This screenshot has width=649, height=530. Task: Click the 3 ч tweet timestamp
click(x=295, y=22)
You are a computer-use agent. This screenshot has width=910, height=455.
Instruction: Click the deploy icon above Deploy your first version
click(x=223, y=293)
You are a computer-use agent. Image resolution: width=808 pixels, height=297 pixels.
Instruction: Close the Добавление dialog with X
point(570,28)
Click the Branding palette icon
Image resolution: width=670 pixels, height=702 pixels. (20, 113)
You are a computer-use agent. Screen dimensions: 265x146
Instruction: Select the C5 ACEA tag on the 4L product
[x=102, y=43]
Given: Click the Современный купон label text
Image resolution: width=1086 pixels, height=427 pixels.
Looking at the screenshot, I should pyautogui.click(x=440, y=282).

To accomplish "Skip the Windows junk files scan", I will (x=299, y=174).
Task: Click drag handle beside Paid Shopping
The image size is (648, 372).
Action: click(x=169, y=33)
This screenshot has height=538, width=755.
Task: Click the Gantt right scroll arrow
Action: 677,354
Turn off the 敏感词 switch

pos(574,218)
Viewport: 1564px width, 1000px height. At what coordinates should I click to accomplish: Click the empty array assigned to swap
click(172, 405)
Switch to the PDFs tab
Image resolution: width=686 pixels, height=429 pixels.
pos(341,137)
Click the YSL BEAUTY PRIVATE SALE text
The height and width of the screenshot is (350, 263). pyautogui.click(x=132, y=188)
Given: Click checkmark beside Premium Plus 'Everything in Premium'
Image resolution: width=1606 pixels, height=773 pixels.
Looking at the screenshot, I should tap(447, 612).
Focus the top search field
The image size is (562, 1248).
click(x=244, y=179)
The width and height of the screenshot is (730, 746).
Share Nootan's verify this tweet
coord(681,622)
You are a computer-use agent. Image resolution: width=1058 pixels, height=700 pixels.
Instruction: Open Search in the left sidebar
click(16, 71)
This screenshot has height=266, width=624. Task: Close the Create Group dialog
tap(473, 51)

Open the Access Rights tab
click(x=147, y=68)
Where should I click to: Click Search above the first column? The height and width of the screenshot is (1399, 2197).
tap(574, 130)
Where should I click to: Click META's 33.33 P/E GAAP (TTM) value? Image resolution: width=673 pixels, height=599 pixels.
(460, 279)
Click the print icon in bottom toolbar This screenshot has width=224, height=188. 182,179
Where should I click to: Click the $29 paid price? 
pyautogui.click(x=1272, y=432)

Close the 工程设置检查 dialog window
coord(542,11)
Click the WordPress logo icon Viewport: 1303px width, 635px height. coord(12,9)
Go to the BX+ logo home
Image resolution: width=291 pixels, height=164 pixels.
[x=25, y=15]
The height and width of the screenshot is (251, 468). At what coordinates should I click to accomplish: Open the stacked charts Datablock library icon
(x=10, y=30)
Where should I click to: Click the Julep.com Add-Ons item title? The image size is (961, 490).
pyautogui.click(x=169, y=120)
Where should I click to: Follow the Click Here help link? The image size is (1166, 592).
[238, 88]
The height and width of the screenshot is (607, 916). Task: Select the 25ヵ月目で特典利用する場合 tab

⁂

=== GIVEN TASK ===
Return all of the lines above word for word, without changing anything.

=== CORRECT OUTPUT ===
This screenshot has width=649, height=530. Task: Click the 3 ч tweet timestamp
click(x=295, y=22)
You are a computer-use agent. This screenshot has width=910, height=455.
Instruction: Click the deploy icon above Deploy your first version
click(x=223, y=293)
You are a computer-use agent. Image resolution: width=808 pixels, height=297 pixels.
Instruction: Close the Добавление dialog with X
point(570,28)
Click the Branding palette icon
Image resolution: width=670 pixels, height=702 pixels. (20, 113)
You are a computer-use agent. Screen dimensions: 265x146
Instruction: Select the C5 ACEA tag on the 4L product
[x=102, y=43]
Given: Click the Современный купон label text
Image resolution: width=1086 pixels, height=427 pixels.
Looking at the screenshot, I should pyautogui.click(x=440, y=282).

To accomplish "Skip the Windows junk files scan", I will (x=299, y=174).
Task: Click drag handle beside Paid Shopping
The image size is (648, 372).
Action: click(x=169, y=33)
This screenshot has height=538, width=755.
Task: Click the Gantt right scroll arrow
Action: 677,354
Turn off the 敏感词 switch

pos(574,218)
Viewport: 1564px width, 1000px height. At what coordinates should I click to accomplish: Click the empty array assigned to swap
click(172, 405)
Switch to the PDFs tab
Image resolution: width=686 pixels, height=429 pixels.
pos(341,137)
Click the YSL BEAUTY PRIVATE SALE text
The height and width of the screenshot is (350, 263). pyautogui.click(x=132, y=188)
Given: Click checkmark beside Premium Plus 'Everything in Premium'
Image resolution: width=1606 pixels, height=773 pixels.
Looking at the screenshot, I should tap(447, 612).
Focus the top search field
The image size is (562, 1248).
click(x=244, y=179)
The width and height of the screenshot is (730, 746).
Share Nootan's verify this tweet
coord(681,622)
You are a computer-use agent. Image resolution: width=1058 pixels, height=700 pixels.
Instruction: Open Search in the left sidebar
click(16, 71)
This screenshot has height=266, width=624. Task: Close the Create Group dialog
tap(473, 51)

Open the Access Rights tab
click(x=147, y=68)
Where should I click to: Click Search above the first column? The height and width of the screenshot is (1399, 2197).
tap(574, 130)
Where should I click to: Click META's 33.33 P/E GAAP (TTM) value? Image resolution: width=673 pixels, height=599 pixels.
(460, 279)
Click the print icon in bottom toolbar This screenshot has width=224, height=188. 182,179
Where should I click to: Click the $29 paid price? 
pyautogui.click(x=1272, y=432)

Close the 工程设置检查 dialog window
coord(542,11)
Click the WordPress logo icon Viewport: 1303px width, 635px height. coord(12,9)
Go to the BX+ logo home
Image resolution: width=291 pixels, height=164 pixels.
[x=25, y=15]
The height and width of the screenshot is (251, 468). At what coordinates should I click to accomplish: Open the stacked charts Datablock library icon
(x=10, y=30)
Where should I click to: Click the Julep.com Add-Ons item title? The image size is (961, 490).
pyautogui.click(x=169, y=120)
Where should I click to: Follow the Click Here help link? The image size is (1166, 592).
[238, 88]
The height and width of the screenshot is (607, 916). Task: Select the 25ヵ月目で特典利用する場合 tab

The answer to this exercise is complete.